Add OpenTelemetry distributed tracing (Tempo + Beyla eBPF) #286

Merged
eblume merged 9 commits from feature/otel-tracing into main 2026-03-05 10:51:07 -08:00

9 commits

Author SHA1 Message Date
5bc8b7ed8c Fix local-blocks processor: add traces_storage path
The local-blocks processor requires its own dedicated traces WAL
(traces_storage.path), separate from the ingester WAL and the
metrics generator WAL. Without it, the processor fails with
"local blocks processor requires traces wal".

Co-Authored-By: Claude Opus 4.6 <noreply@anthropic.com>
2026-03-05 10:42:43 -08:00
7b8c50a107 Enable local-blocks processor for Grafana Traces Drilldown
Required by Grafana's TraceQL metrics queries. Keeps recent
traces in memory for query-time aggregation without
duplicating data to storage.

Co-Authored-By: Claude Opus 4.6 <noreply@anthropic.com>
2026-03-05 10:27:00 -08:00
dfef127233 Add Tempo health dashboard to Grafana
Panels: Storage Used, PVC Utilization (% of 10Gi), Total
Blocks, Heap Usage, Storage Over Time, Span Ingestion Rate,
Ingestion Throughput, and Query Latency (p50/p95).

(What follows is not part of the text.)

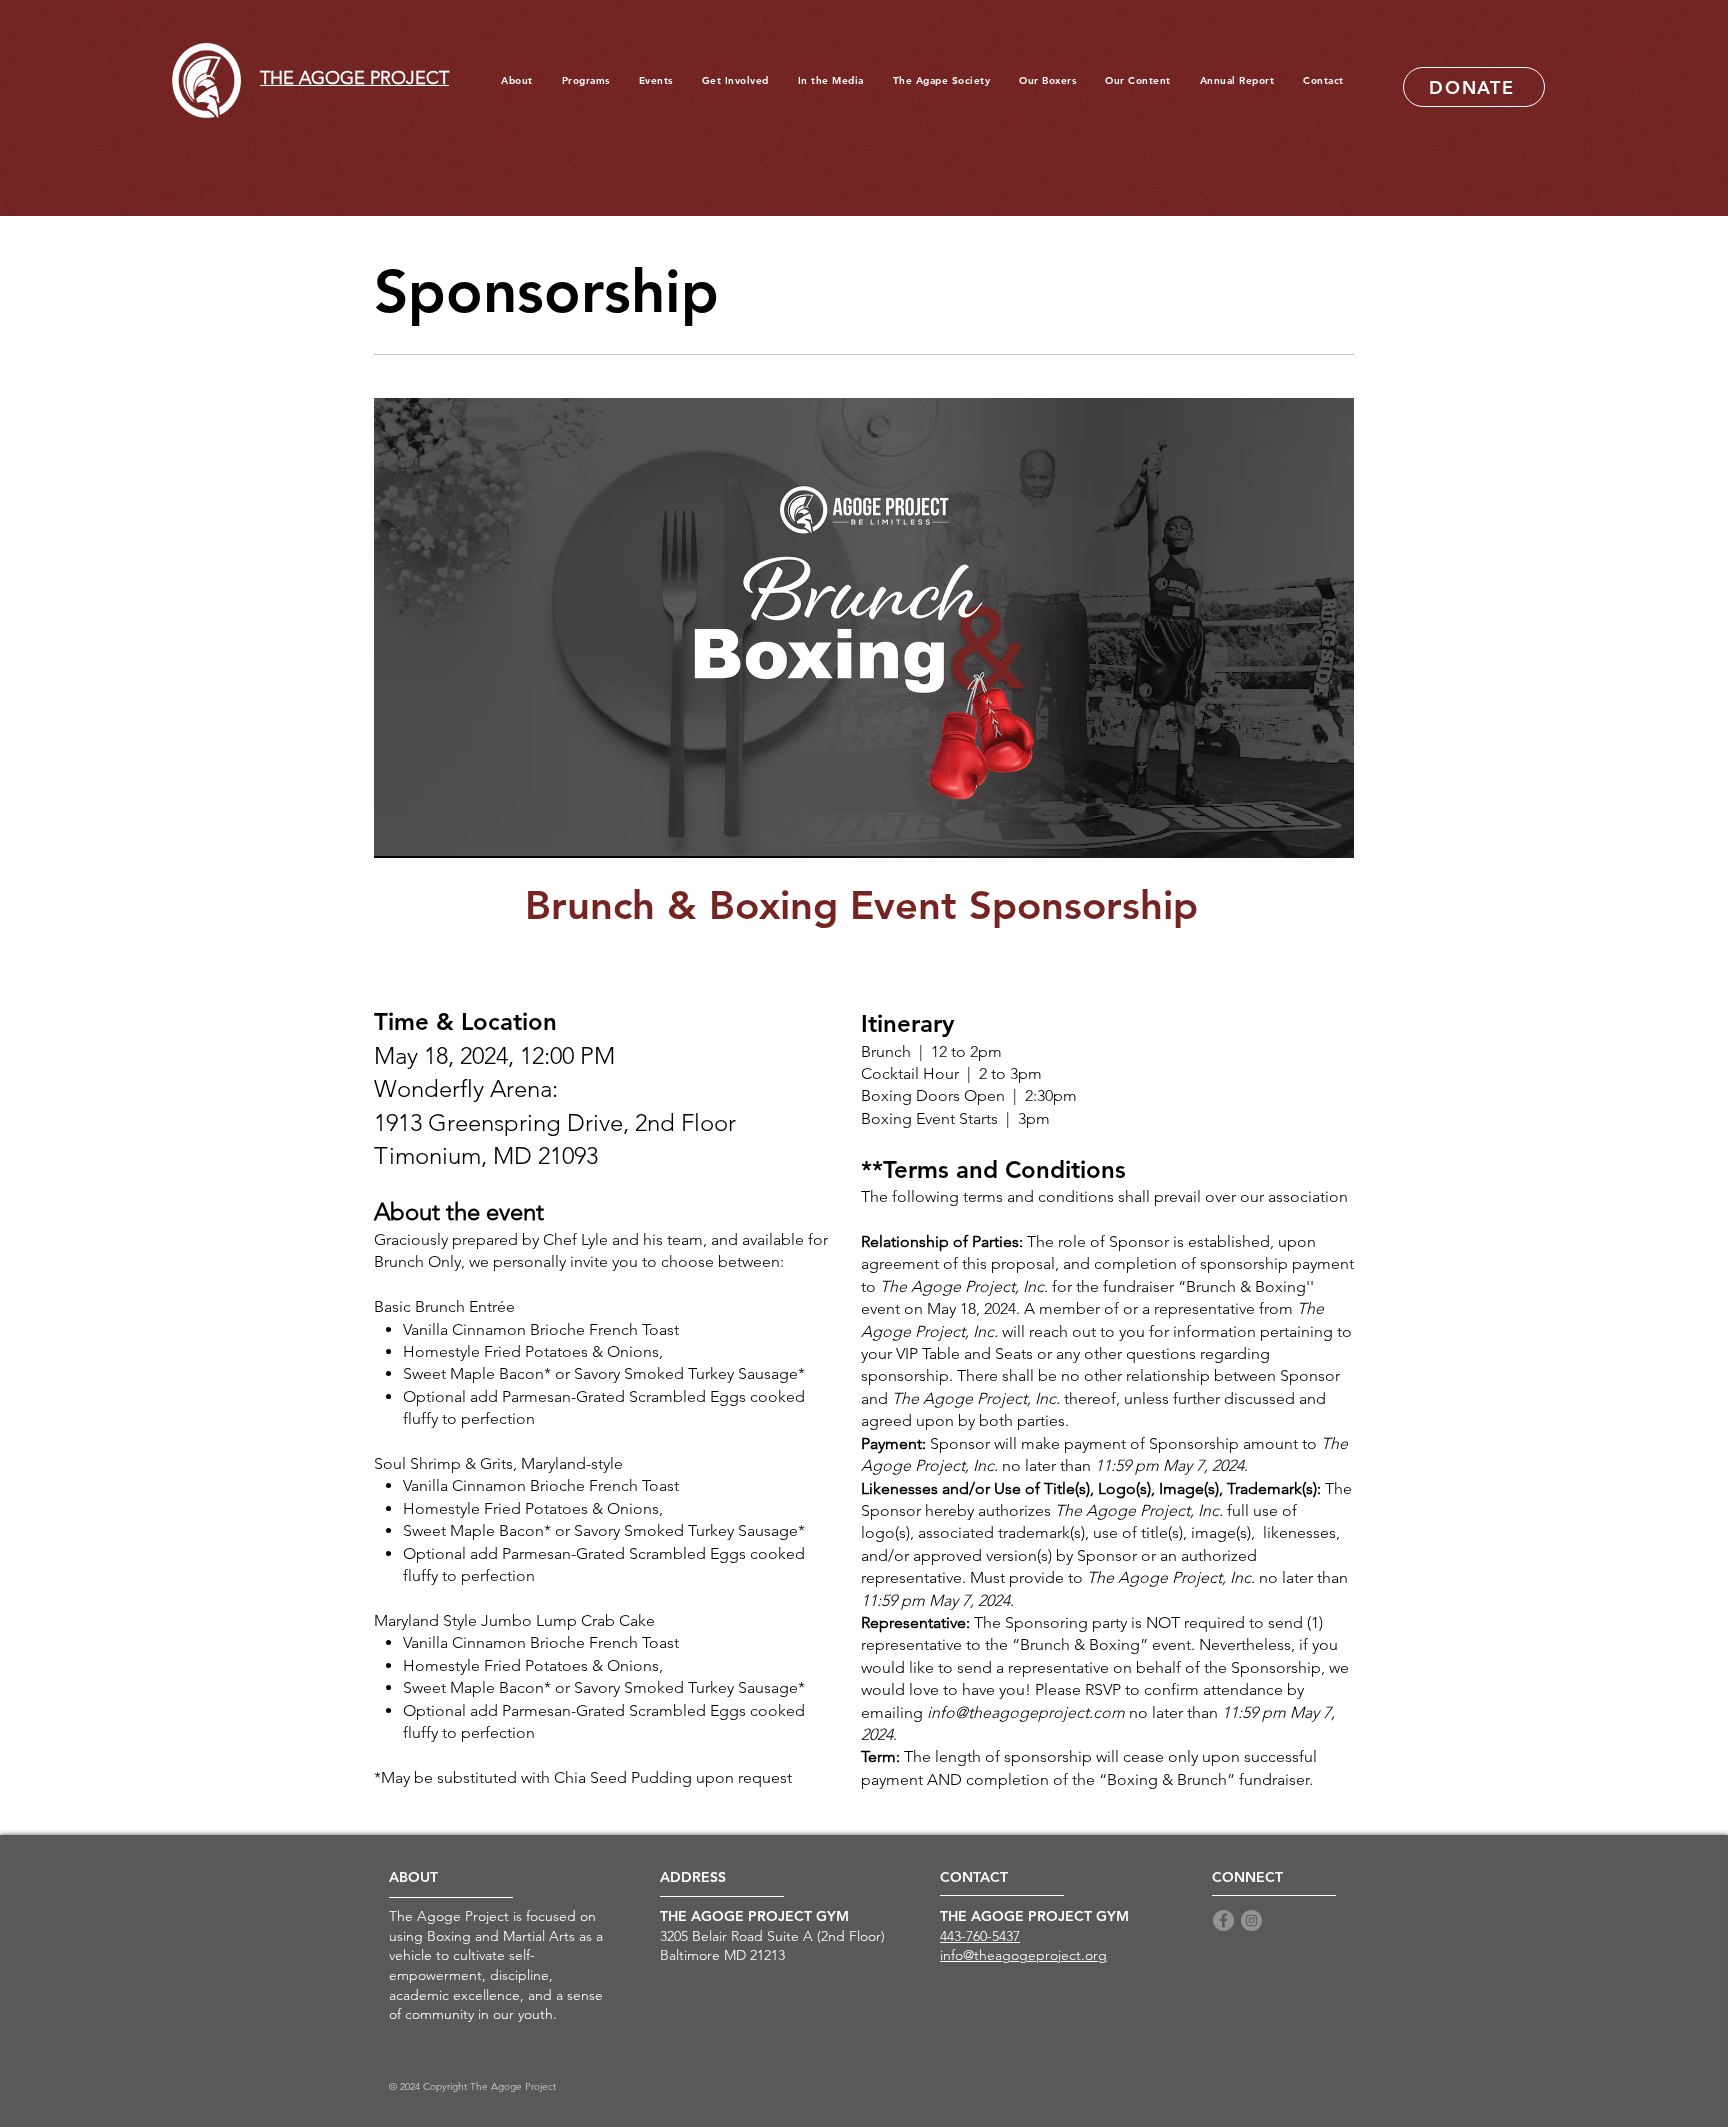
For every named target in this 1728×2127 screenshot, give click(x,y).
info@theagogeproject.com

Co-Authored-By: Claude Opus 4.6 <noreply@anthropic.com>
2026-03-05 10:19:03 -08:00
3eb1bb70a0 Document Tempo storage monitoring query
Add PromQL query for checking Tempo storage utilization
against PVC capacity using tempodb_backend_bytes_total.

Co-Authored-By: Claude Opus 4.6 <noreply@anthropic.com>
2026-03-05 10:16:58 -08:00
309119f7a4 Add Tempo and alloy-tracing-ringtail to service registry and docs
Updates service-versions.yaml, Grafana datasources table,
ArgoCD apps registry, and Tempo image version to 2.10.1.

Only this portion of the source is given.